Inbound ist auch kein Ersatz für Vertrieb. Im Gegenteil: gut funktionierender Inbound macht den Vertrieb wichtiger, nicht überflüssig. Die Käufer, die ankommen, sind weiter im Prozess, und der Vertrieb steht vor anspruchsvolleren Gesprächen, nicht vor einfacheren.
Und Inbound ist kein billiges Marketing. Der Mythos, dass organischer Traffic kostenlos sei, hält sich hartnäckig. In Wirklichkeit ist Inbound ein Investitionsmodell. Die laufenden Kosten sind niedriger als bei Paid Media. Die Vorinvestition in Inhalte, Tooling und interne Aufstellung ist trotzdem nicht trivial.
Wann Inbound sich rechnet
Eine Faustregel, mit der wir intern arbeiten: Wenn dein durchschnittlicher Deal-Wert im fünfstelligen Bereich oder höher liegt und dein Sales-Cycle mindestens drei Monate dauert, lohnt sich ein systematisches Inbound-Programm betriebswirtschaftlich praktisch immer. Wenn beide Werte deutlich darunter liegen, lohnt es sich selten.
Was zwischen diesen Polen liegt, ist Einzelfallprüfung. Wir machen das im Rahmen einer Standortbestimmung, in der wir den aktuellen Trichter, die Themenlage und die organisatorische Bereitschaft prüfen, bevor wir zu einem Programm raten.
Was im Markt gerade passiert
Zwei Entwicklungen, die jeder, der über Inbound nachdenkt, kennen sollte.
KI verändert die Suchphase. Käufer recherchieren zunehmend in ChatGPT, Perplexity oder ähnlichen Werkzeugen, nicht mehr nur in Google. Das verschiebt die Frage, was ranken überhaupt heisst. Inhalte, die in KI-Antworten zitiert werden, gewinnen, die nicht zitiert werden, verlieren. Was das für die Praxis heisst, ist im Beitrag zu KI im B2B-Marketing skizziert.
Der zweite Trend: Die Käufer werden anspruchsvoller. Generische Whitepapers funktionieren immer schlechter. Was funktioniert, sind spezifische Antworten auf konkrete Käuferfragen. Genau die Disziplin, die TAYA in den Vordergrund rückt.
Was du als Nächstes tun kannst
Wenn du Inbound einmal konsequent auf dein Unternehmen anwenden willst, prüfe drei Dinge.
Sammelst du heute systematisch, was deine Käufer im Vertrieb fragen? Wenn nicht, ist das Schritt eins. Wir beschreiben das Format unter Insight Sessions mit dem Vertrieb.

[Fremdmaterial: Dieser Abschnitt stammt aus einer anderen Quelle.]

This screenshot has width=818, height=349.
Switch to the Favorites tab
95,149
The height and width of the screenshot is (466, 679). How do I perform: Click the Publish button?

Gibt es eine definierte Übergabe zwischen Marketing und Vertrieb, mit gemeinsamen Definitionen für qualifizierte Leads? Wenn nicht, ist das die zweite Baustelle, und sie ist organisatorisch, nicht technisch. Mehr dazu unter Sales & Marketing Alignment.
Und: Hast du die Geduld, ein Programm über zwei bis drei Quartale aufzubauen, bevor du belastbare Pipeline-Zahlen erwartest? Wenn nicht, ist Inbound vermutlich der falsche Hebel, und Paid-Media-Mechaniken passen besser zu deinem Zeithorizont.